• Work task
Lines holding the string "will" in the listing below are to be copied.

····················

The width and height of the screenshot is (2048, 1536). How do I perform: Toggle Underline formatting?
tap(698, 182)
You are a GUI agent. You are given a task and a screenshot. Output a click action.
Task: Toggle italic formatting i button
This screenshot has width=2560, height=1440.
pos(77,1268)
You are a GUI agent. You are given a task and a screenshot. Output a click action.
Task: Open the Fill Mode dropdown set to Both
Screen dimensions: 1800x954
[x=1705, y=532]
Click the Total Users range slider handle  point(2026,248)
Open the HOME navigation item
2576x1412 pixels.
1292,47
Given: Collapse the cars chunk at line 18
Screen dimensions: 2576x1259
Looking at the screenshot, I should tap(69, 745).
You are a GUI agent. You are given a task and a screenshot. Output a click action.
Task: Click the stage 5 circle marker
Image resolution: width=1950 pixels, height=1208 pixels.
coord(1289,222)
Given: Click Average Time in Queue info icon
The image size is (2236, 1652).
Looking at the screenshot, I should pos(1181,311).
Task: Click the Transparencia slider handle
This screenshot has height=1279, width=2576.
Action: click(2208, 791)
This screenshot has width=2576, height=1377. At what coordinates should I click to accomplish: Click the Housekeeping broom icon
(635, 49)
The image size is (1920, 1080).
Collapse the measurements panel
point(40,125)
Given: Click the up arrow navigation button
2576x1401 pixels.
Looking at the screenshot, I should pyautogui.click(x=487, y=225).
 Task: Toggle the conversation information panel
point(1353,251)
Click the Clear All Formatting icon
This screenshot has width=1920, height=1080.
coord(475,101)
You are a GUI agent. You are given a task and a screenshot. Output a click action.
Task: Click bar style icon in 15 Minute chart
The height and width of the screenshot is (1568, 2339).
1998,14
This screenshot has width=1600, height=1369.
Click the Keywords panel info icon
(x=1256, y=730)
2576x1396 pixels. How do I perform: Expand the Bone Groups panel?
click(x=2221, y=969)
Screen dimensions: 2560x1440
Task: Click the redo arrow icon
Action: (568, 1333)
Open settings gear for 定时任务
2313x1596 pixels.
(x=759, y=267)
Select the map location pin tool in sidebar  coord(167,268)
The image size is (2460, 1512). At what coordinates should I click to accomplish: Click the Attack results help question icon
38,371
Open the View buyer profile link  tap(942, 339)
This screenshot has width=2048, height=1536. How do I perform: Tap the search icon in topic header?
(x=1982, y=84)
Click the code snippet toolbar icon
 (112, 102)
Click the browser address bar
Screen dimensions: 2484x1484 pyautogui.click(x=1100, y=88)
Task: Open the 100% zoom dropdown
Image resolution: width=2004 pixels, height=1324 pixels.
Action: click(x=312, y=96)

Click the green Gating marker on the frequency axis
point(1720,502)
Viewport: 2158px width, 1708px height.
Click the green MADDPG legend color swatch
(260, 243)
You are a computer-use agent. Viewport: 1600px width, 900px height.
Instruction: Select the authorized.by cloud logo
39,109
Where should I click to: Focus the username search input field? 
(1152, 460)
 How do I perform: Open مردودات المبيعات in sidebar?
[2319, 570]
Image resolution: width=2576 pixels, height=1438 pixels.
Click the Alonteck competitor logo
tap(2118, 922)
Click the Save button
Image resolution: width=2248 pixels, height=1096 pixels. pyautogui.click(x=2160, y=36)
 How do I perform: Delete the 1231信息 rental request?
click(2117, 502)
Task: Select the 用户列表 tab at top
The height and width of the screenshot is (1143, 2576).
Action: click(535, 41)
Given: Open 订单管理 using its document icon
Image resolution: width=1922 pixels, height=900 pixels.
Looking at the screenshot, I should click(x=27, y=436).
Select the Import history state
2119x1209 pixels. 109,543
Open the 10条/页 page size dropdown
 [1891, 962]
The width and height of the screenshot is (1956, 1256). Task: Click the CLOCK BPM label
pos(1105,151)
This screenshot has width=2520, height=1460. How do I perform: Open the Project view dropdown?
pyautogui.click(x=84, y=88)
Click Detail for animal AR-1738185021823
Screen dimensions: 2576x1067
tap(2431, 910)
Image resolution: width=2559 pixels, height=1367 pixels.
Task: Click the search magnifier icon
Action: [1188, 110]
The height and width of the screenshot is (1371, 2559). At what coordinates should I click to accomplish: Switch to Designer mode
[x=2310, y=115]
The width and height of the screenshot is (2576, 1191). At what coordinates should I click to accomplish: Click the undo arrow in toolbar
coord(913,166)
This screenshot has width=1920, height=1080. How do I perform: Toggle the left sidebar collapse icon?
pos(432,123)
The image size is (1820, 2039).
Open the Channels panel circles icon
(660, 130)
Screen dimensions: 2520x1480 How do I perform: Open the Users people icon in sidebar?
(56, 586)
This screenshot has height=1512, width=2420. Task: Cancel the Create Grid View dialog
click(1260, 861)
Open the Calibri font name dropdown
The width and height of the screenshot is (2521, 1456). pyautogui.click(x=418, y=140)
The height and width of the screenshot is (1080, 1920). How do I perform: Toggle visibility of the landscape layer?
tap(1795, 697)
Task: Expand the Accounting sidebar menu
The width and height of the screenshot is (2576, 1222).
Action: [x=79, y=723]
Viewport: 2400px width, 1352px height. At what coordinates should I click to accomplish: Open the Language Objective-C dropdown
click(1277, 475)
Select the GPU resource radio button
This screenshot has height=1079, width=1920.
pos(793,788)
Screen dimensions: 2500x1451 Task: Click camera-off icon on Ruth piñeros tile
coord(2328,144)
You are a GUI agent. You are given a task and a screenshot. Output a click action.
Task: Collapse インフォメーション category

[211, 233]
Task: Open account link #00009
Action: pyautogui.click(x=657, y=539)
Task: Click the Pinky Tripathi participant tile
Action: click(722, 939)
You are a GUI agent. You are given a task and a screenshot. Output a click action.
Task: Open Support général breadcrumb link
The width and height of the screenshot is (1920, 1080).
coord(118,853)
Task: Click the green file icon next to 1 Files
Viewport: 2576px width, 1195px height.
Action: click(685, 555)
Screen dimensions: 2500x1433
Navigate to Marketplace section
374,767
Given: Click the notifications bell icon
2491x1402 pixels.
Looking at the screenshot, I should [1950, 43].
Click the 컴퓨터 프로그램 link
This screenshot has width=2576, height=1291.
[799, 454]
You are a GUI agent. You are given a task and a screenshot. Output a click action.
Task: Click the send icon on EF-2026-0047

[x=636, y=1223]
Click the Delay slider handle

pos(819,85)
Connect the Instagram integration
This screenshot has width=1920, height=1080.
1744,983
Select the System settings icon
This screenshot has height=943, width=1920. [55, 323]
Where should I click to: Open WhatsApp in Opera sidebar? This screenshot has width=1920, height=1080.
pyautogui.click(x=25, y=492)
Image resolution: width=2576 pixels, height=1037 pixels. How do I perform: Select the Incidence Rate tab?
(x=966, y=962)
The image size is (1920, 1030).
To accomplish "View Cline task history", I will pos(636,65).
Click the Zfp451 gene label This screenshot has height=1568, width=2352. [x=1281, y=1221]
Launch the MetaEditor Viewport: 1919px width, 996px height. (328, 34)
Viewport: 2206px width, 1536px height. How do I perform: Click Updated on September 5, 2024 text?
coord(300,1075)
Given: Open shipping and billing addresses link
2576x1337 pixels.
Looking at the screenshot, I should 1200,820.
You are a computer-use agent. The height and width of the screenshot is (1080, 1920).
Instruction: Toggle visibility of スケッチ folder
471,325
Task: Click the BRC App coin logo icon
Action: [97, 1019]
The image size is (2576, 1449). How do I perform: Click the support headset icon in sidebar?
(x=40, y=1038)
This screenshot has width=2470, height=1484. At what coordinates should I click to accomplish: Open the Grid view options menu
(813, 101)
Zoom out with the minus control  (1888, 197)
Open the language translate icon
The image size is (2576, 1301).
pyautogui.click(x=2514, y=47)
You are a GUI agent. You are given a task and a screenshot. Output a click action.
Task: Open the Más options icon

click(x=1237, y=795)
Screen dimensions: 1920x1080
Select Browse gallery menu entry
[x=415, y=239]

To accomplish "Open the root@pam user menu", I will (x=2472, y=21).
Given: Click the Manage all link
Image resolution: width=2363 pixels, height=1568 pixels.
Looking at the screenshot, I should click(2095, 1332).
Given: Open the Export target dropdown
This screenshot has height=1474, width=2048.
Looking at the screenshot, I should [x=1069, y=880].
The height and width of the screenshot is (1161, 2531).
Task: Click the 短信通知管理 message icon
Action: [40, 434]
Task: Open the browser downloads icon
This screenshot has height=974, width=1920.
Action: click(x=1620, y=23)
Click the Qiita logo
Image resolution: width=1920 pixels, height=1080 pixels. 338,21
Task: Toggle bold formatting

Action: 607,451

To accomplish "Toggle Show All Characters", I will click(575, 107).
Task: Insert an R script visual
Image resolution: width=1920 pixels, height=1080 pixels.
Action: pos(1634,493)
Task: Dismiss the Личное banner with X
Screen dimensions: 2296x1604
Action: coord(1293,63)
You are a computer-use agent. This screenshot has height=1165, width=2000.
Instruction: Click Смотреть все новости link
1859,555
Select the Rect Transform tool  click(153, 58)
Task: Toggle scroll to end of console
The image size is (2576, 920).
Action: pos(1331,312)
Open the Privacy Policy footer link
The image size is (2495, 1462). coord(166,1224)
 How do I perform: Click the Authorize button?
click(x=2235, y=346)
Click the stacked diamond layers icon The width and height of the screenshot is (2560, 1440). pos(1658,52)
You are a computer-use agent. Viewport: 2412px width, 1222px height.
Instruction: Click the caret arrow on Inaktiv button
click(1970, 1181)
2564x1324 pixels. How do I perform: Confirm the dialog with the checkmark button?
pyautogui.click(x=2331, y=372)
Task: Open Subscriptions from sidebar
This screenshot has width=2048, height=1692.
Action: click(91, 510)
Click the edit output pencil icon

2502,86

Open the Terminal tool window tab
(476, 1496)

····················

• Written response
To accomplish "View Cline task history", I will pos(636,65).
To accomplish "Open the root@pam user menu", I will (x=2472, y=21).
To accomplish "Toggle Show All Characters", I will click(575, 107).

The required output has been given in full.